In 1862, the second cabinet of Thorbecke, ordered to reinforce the fort. From 1874 on, the fort became a part of the Defence line of the Hollands Diep and the Volkerak. In 1915 the fort was reinforced for a second time, this time with reinforced concrete.

=== Second World War ===
On 12 May 1940 the soldiers of the fort received the command to go to Westmaas where they were to secure the Barendrechtse brug (Bridge of Barendrecht). On 13 May that year the soldiers left the artillery and moved on to Brielle and next to The Hague.

Frits Philips fled from Eindhoven on 14 May 1940 and was bombed near Numansdorp. Unharmed he managed to reach The Hague.

In September 1944 the Germans moved the people of Numansdorp, because they wanted to flood the area as a defence against the Allies.
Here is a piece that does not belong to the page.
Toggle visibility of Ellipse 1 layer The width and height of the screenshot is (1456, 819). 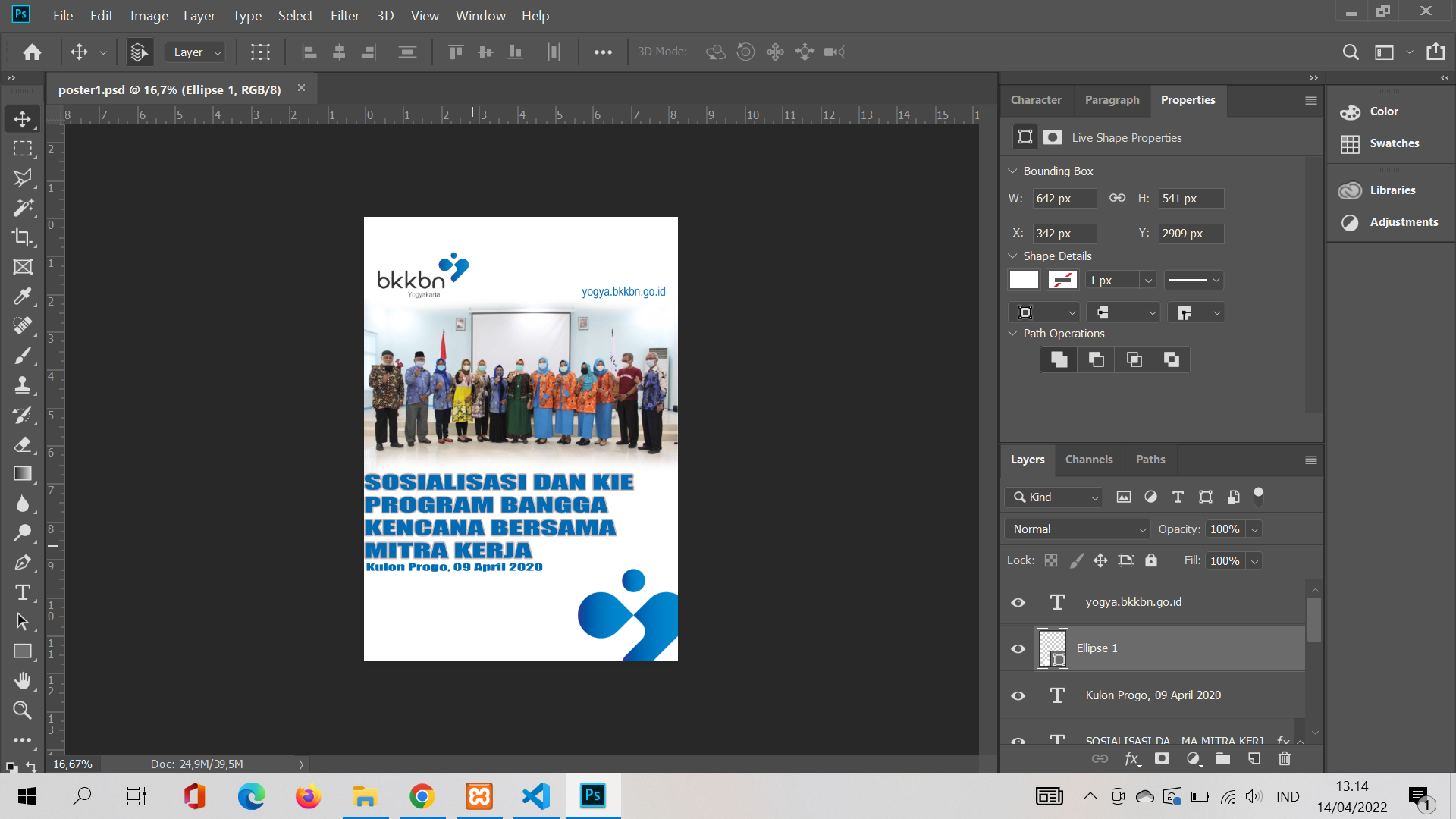[1018, 649]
In May 1945 they were allowed back in the village.

=== North Sea flood of 1953 ===
In the night of 31 January and morning of 1 February 1953 large parts of Zeeland, the islands of South Holland and some parts of North Brabant were flooded, due to a combination of high tide and a strong northwestern storm which caused many dikes to break.
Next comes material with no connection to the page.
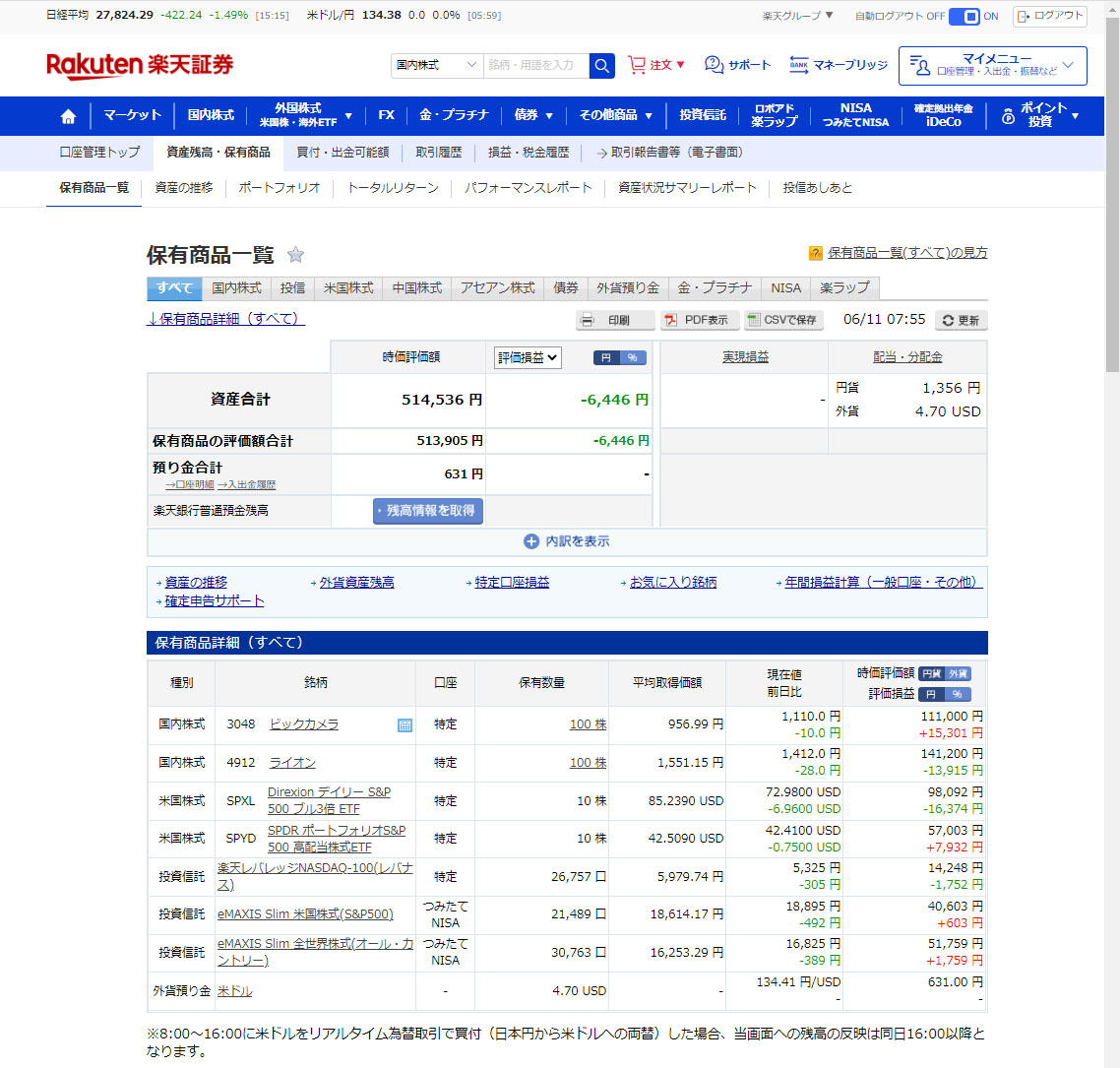Refresh data with the 更新 button
Screen dimensions: 1120x1068
tap(960, 320)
A result of the flood was the death of 56 inhabitants of the area, which made the Numansdorp the village with the highest number on the Hoeksche Waard. The majority of them, 54, lived in the agricultural area Ambachtsheerlijkheid Cromstrijen not far from the village. The last 3 bodies were found in June that year.
Apart from the loss of human lives, about 500 horses, cows, pigs and many poultry were lost. 136 farms and homes were completely ruined, about 850 homes had water damage and more than 2,800 persons were evacuated. Because the fields had been flooded with salt water for 14 days, they couldn't be properly used for the rest of the year.